Describing the $787 billion stimulus package, President Obama evokes the 1950s construction of the interstate system, conjuring images of highways, bridges, and orange cones. "Throughout our history, there have been times when a generation of Americans seized the chance to remake the face of this nation," he said last month. "And that's what we're doing today: building a 21st-century infrastructure."

But as projects are chosen, it's becoming clear that the program may amount to little more than an infrastructure face-lift. Owing to the need for speed and to institutional obstacles, most stimulus transportation projects are small and localized. "Here and there, people will notice things," says Robert Poole, director of transportation policy at the libertarian Reason Foundation. He cites repaired potholes and new streetlights. "But I don't think the country as a whole will say, 'Wow, transportation is so much better,' " Poole says.

This stems from the law's main purpose: creating jobs quickly. It prioritizes projects that will be completed within three years. Major highway construction typically takes 13 years from start to finish, reports the Federal Highway Administration.

So more than three quarters of the approved highway projects' funds will go to repaving and widening roads, while less than 6 percent will pay for new construction, according to the investigative nonprofit ProPublica. Other reports show that smaller, rural projects, like bridges, often receive funding priority over those that might get more traffic, largely because they can be launched more quickly.

That doesn't necessarily make the spending ineffective. One quarter of major urban roads, for example, are in poor condition and would benefit from repairs. But it does mean that few projects will have sweeping effects.

One project that experts say could be "transformational" is limited by a lack of funding. High-speed rail, which Obama says could benefit 10 major corridors between cities around the country, was slated for $8 billion in the stimulus, and Obama has asked Congress for $5 billion more over five years. But the Government Accountability Office estimates that constructing high-speed rail between Los Angeles and San Francisco alone will cost about $33 billion. Similarly, while the American Association of State Highway and Transportation Officials estimates that the nation's highways and bridges need an annual investment of $166 billion through 2015, the stimulus package has only $27.5 billion. Overall, the law allots $48.1 billion to the Department of Transportation, or just 6 percent of total stimulus funds.

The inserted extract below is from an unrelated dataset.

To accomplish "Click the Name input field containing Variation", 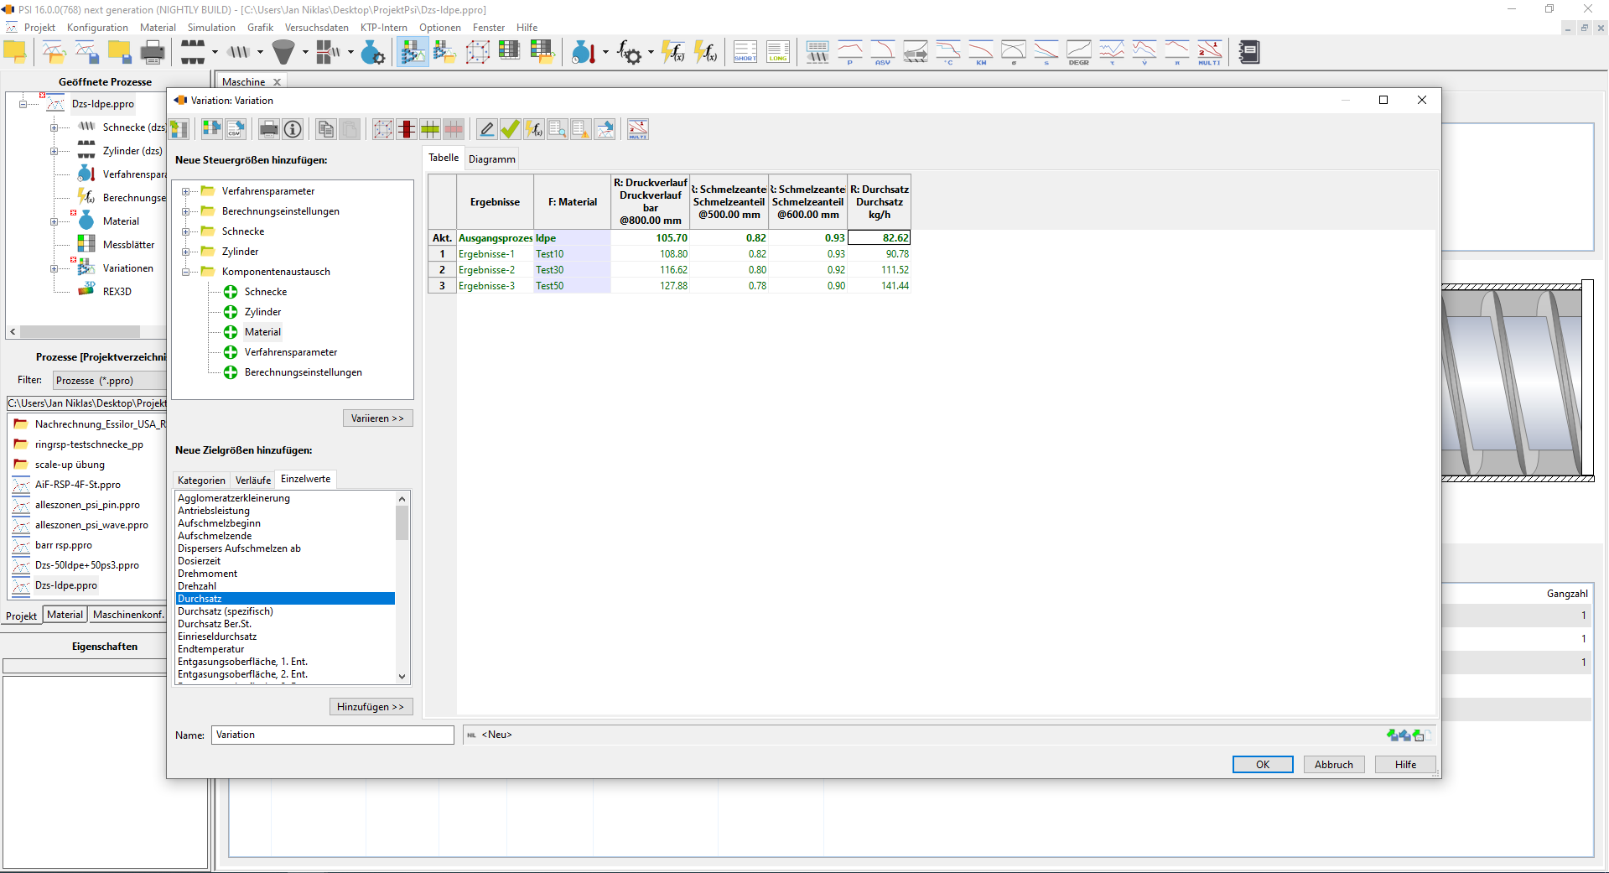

An even bigger problem, experts say, is how that funding is doled out. Decisions are often politicized and are rarely coordinated between levels of government. Transportation dollars are traditionally spread thinly, "like peanut butter," says Robert Puentes, senior fellow in the Brookings Institution's metropolitan policy program. "We don't do cost-benefit analysis in this country." That is a systemic problem, unrelated to the stimulus. But it could be addressed in the next big infrastructure battle. The so-called highway bill, which maps out funding for the country's roads, bridges, and transit over the next five years, is due to be reauthorized this fall. America may not have a clear vision for its transportation system, but infrastructure advocates, not to mention Americans who have ever sat in stalled traffic or bumped over a pothole, hope that will change.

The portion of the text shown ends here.